At the same time, Bush said in a reference to insurgents' bomb attacks, "But no question about it, the bombers are having an effect. You know, these people are targeting innocent Iraqis. They're trying to shake the will of the Iraqi people and, frankly, trying to shake the will of the American people. And you know, car bombs that destroy young children or car bombs that indiscriminately bomb in religious sites are effective propaganda tools."
Bush pointedly criticized those Iraqi forces who have left their positions during military operations.
"I would call the results mixed in terms of . . . Iraqi units who are willing to fight," Bush said. "There have been some cases where when the heat got on, they left the battlefield. That's unacceptable. Iraq will never secure itself if they have troops that, when the heat gets on, they leave the battlefield. I fully understand that. On the other hand, there were some really fine units in Fallujah, for example, [and] in Najaf, that did their duty."
Bush did not cite an example of Iraqis fleeing their posts, but one instance occured in November in Mosul, when much of the Iraqi police force there fled during an operation to flush out insurgents. Bush did not make any reference to questions about whether his administration -- and particularly Defense Secretary Donald H. Rumsfeld -- had failed to anticipate the need to quickly train large numbers of Iraqi forces. During the presidential campaign, Democratic Senator John F. Kerry repeatedly accused Bush of failing to train enough Iraqis. Asked yesterday to comment on Bush's complaint about the Iraqis, Kerry said in a statement: "The relevant questions today are, simply, what will it take to end the insurgency and enable Iraqi forces to secure their own country, and is the administration doing all they can to get there? That's the test."

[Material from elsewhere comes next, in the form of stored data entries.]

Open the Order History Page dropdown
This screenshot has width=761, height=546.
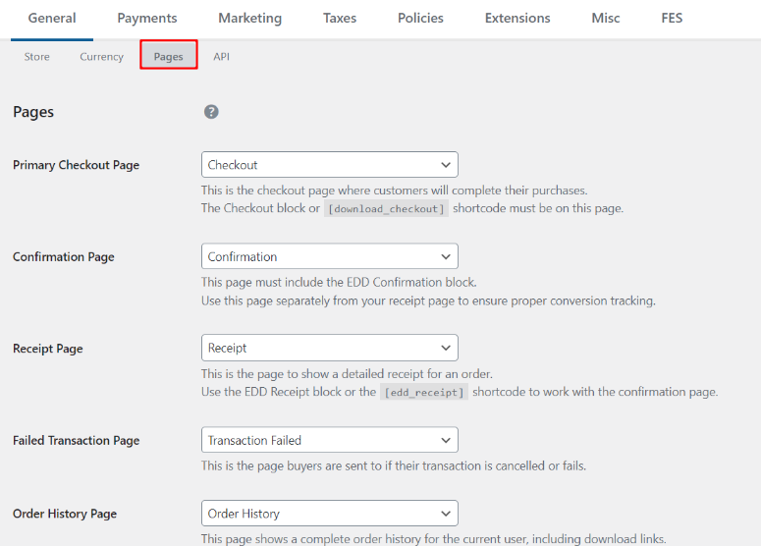329,513
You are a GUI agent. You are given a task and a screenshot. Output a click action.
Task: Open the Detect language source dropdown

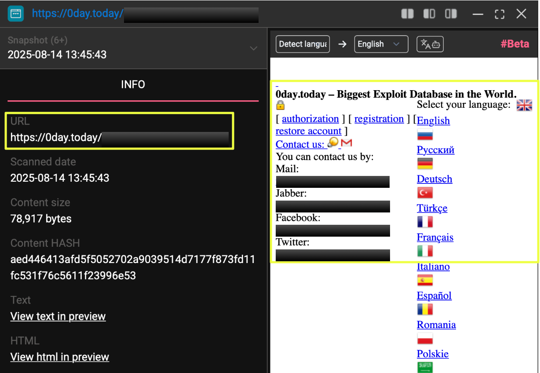tap(303, 44)
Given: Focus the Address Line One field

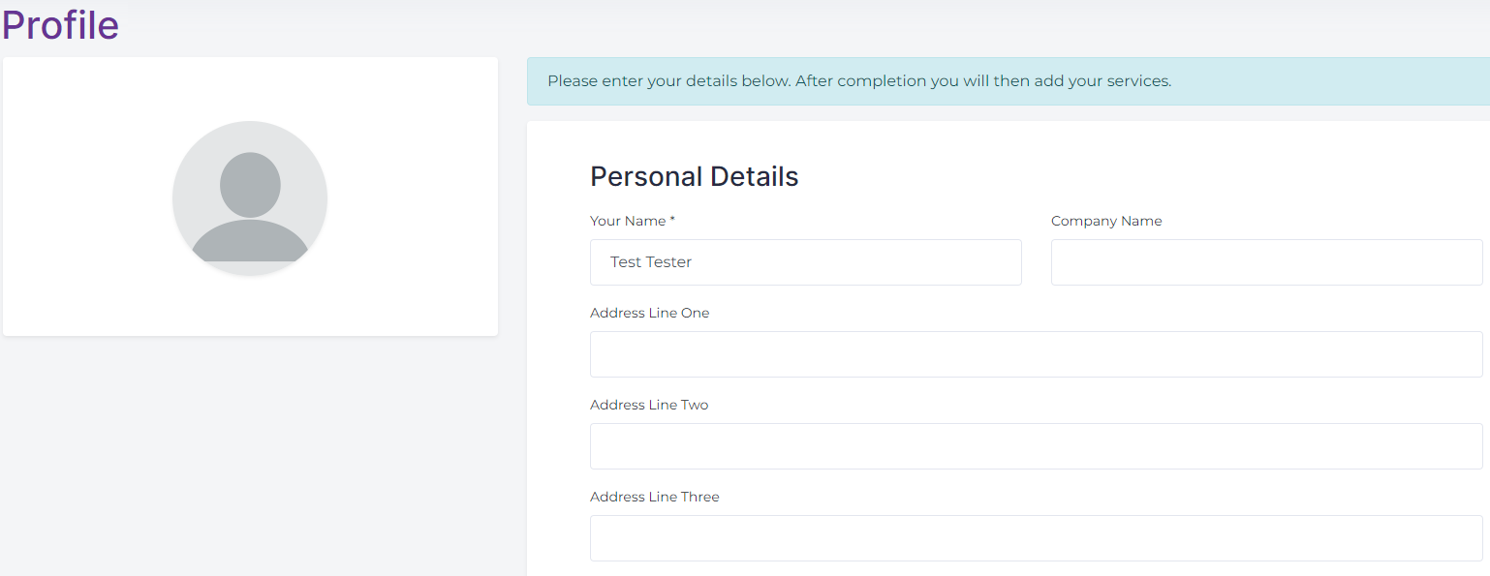Looking at the screenshot, I should pos(1036,353).
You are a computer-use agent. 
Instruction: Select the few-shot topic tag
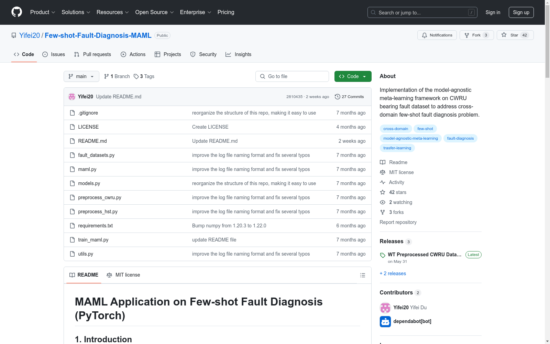pos(425,129)
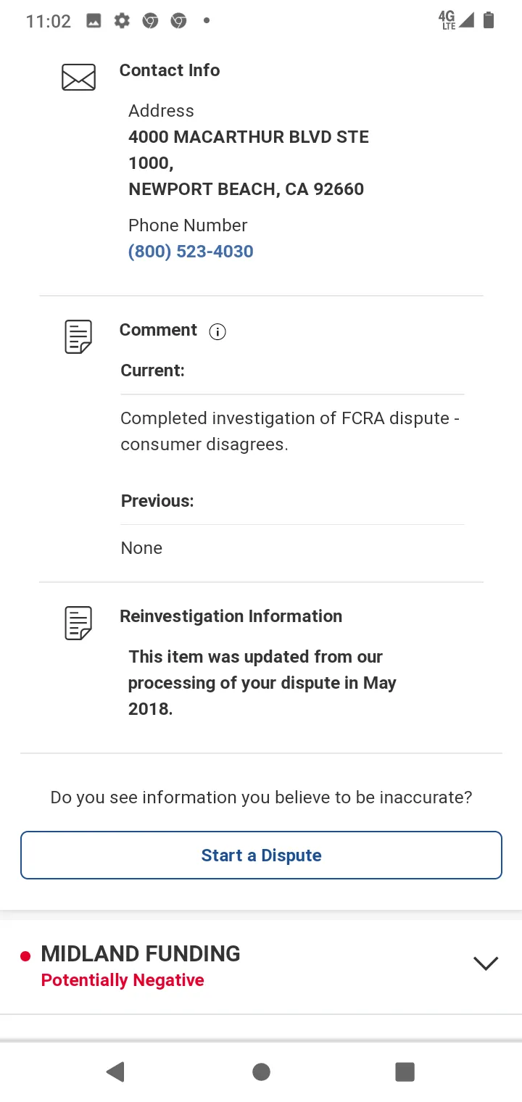Viewport: 522px width, 1102px height.
Task: Open the Comment info tooltip icon
Action: coord(218,332)
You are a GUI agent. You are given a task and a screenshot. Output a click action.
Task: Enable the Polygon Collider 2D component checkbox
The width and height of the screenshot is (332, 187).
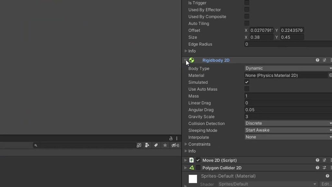[x=198, y=168]
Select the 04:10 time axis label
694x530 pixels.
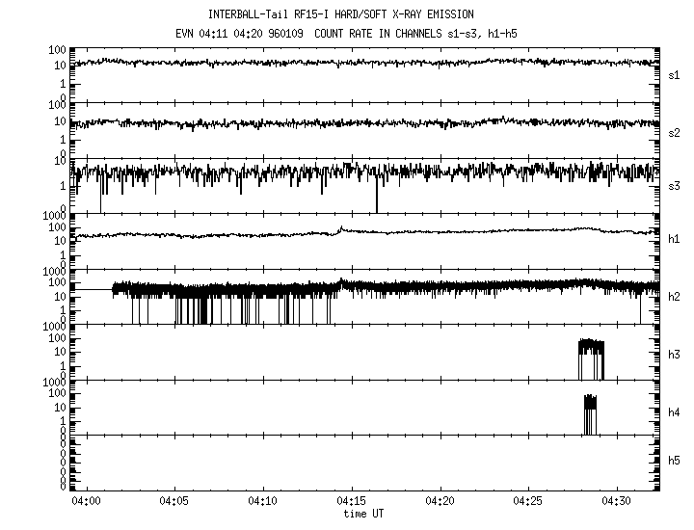[x=263, y=501]
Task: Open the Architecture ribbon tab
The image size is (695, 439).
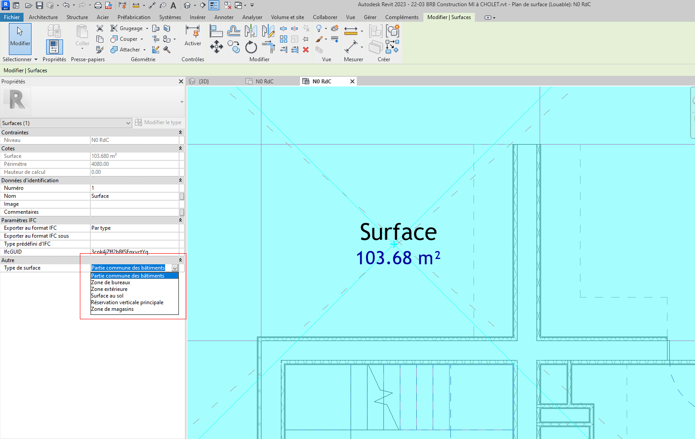Action: click(43, 17)

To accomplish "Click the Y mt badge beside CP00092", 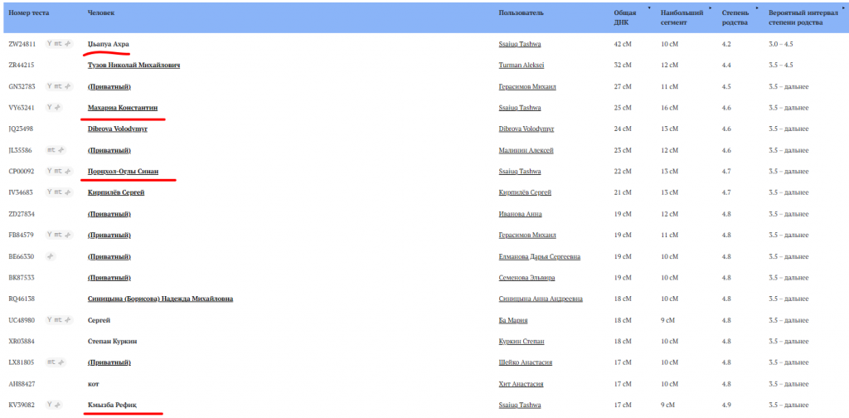I will click(x=58, y=171).
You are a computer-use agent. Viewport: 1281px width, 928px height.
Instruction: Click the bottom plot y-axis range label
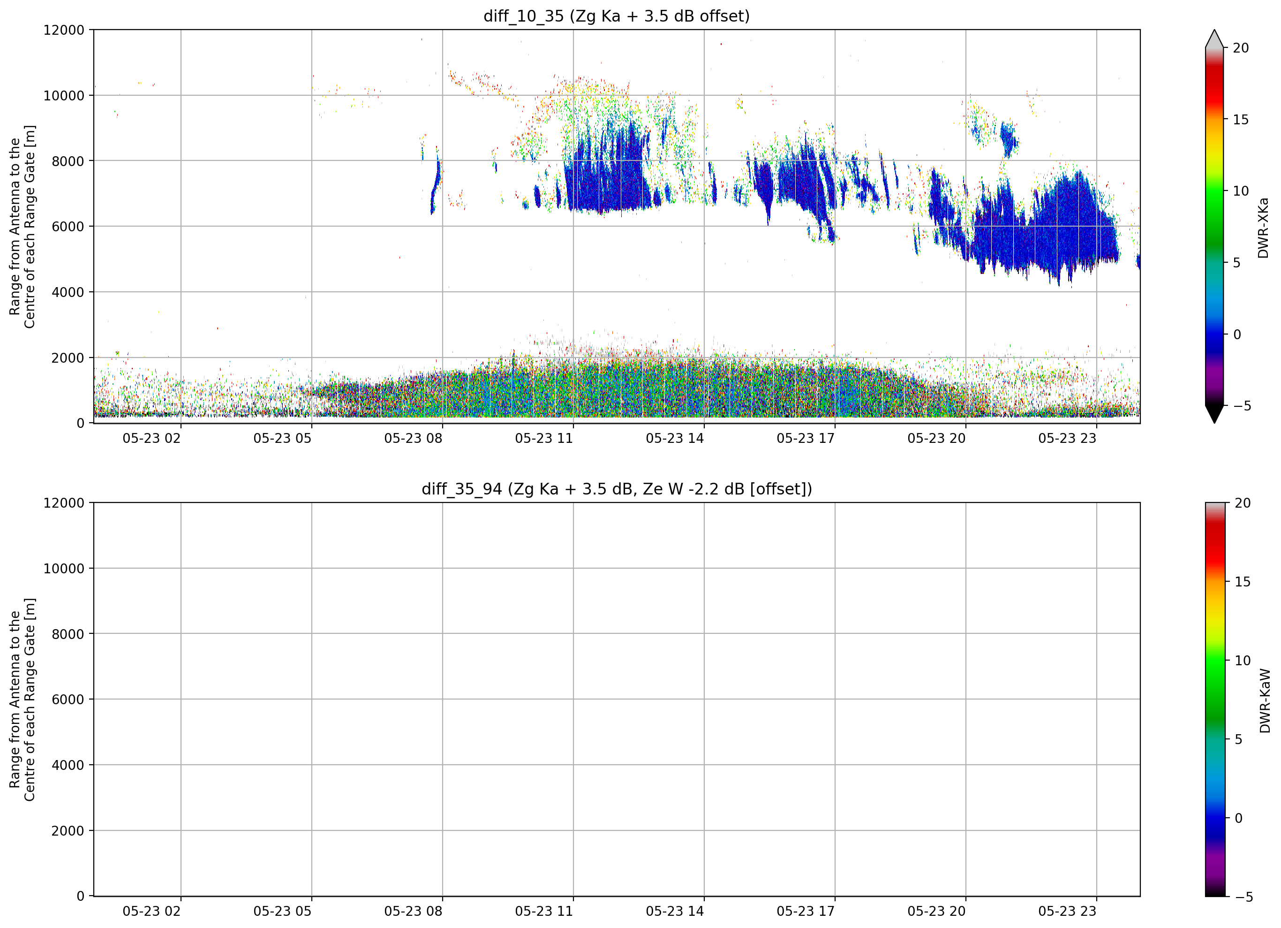[x=22, y=699]
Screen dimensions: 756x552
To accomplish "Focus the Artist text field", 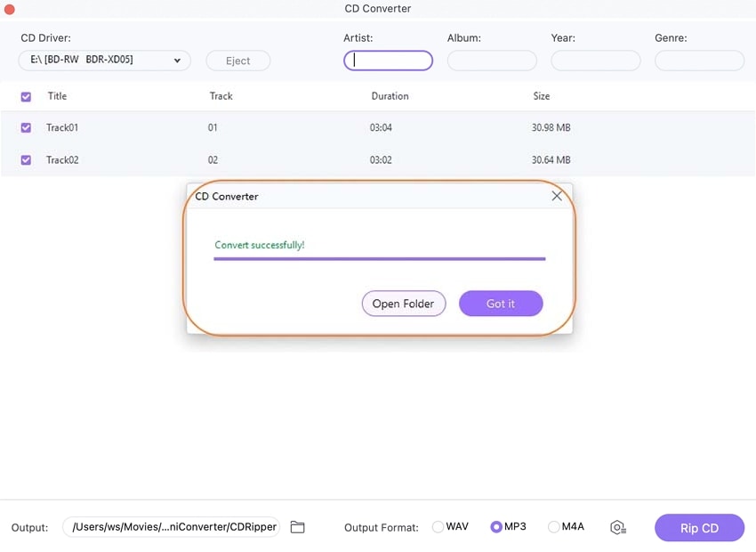I will point(388,61).
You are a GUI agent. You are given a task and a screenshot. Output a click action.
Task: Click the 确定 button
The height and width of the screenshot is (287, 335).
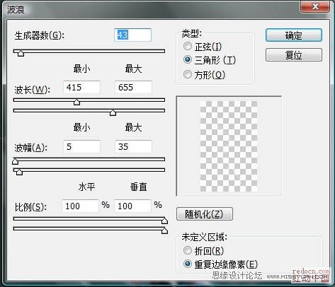[294, 35]
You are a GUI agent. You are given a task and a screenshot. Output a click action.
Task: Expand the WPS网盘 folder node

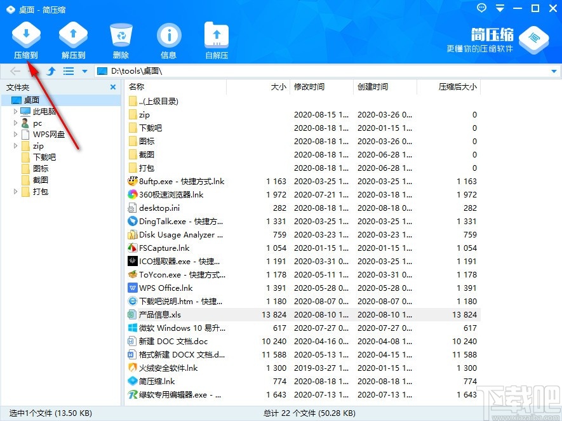click(15, 134)
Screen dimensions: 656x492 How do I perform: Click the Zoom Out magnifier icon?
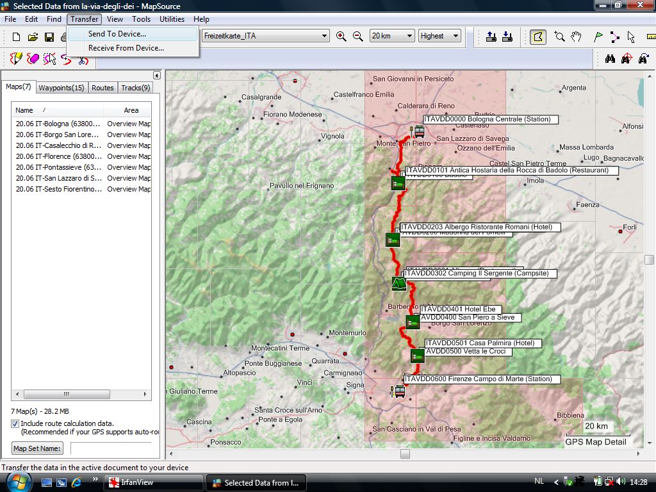[358, 37]
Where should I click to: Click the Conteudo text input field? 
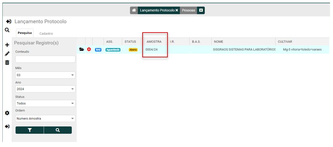(x=45, y=59)
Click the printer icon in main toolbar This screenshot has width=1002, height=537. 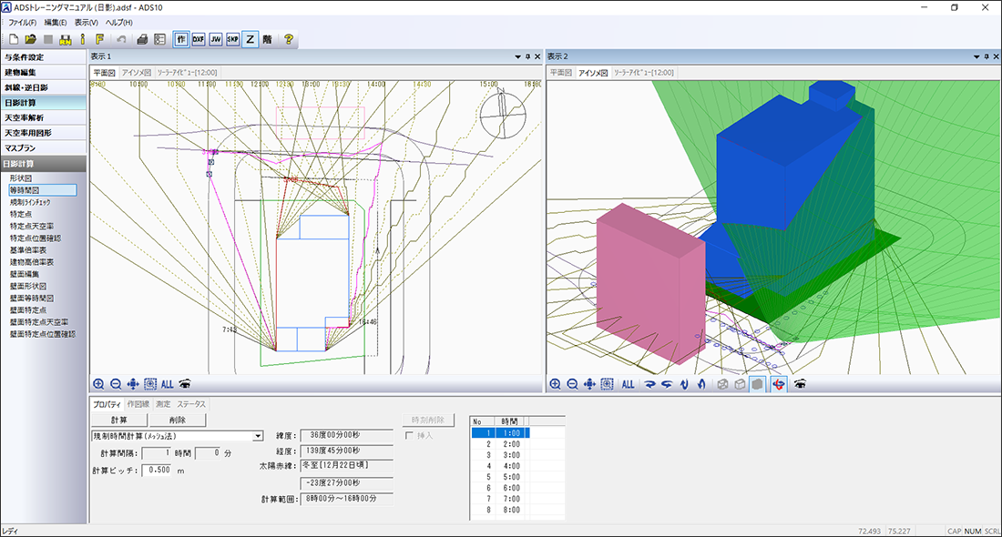[x=143, y=39]
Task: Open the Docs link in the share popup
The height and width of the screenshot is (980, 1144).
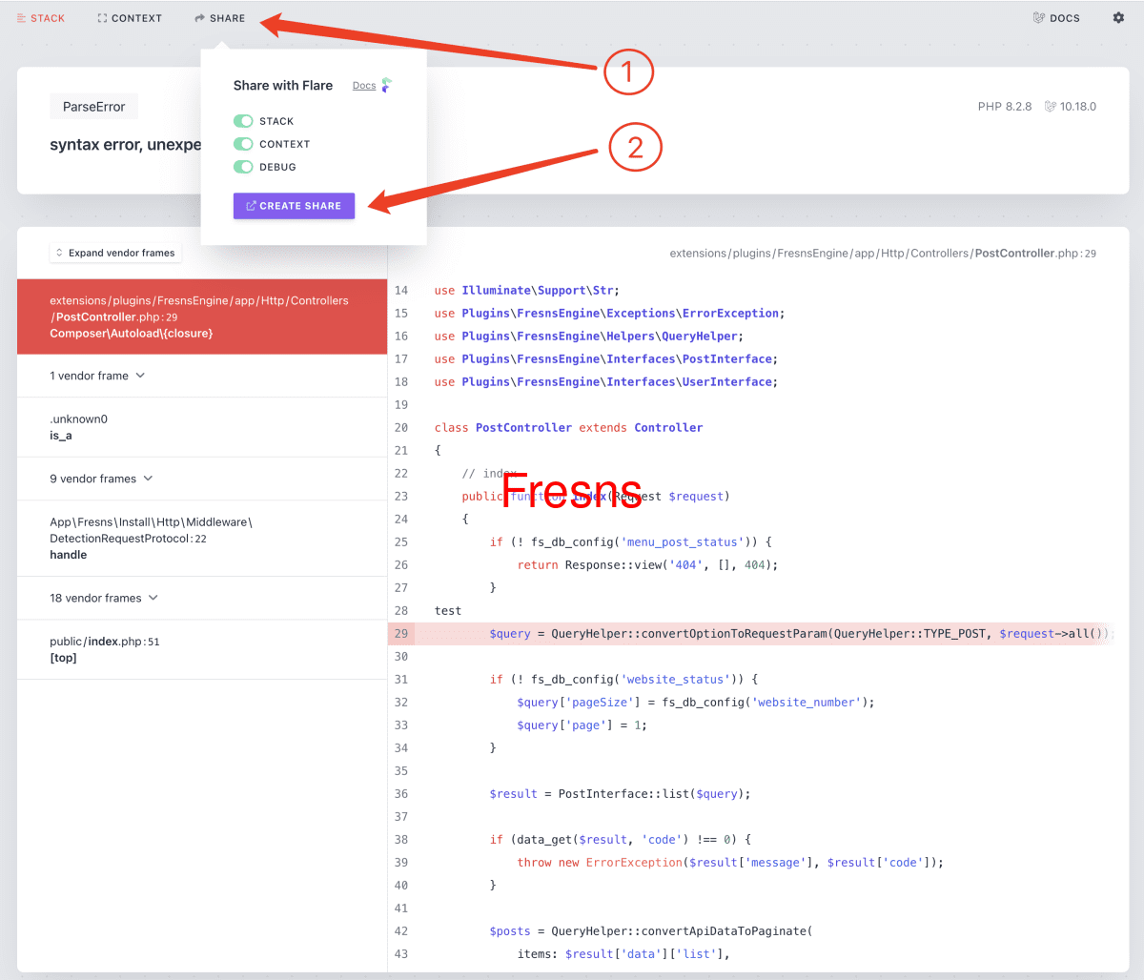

Asked whether he could give some kind of estimate when US forces might be withdrawn from Iraq, Bush said he was "wise enough not to give you a specific moment in time, because, sure enough, when we don't achieve it, I'll spend the next press conference . . . answering why we didn't achieve the specific moment."
Bush dismissed calls by several Republican senators that he drop Rumsfeld, saying, "Beneath that rough and gruff no-nonsense demeanor is a good human being who cares deeply about the military and the grief that war causes."
Bush also praised President Vladimir Putin of Russia, who has been chastised by human rights groups for his efforts to consolidate governmental power and suppress independent media. Bush said he has a "good personal relationship" that would continue with Putin. Bush and Putin are set to meet in Slovakia in February, their governments announced yesterday.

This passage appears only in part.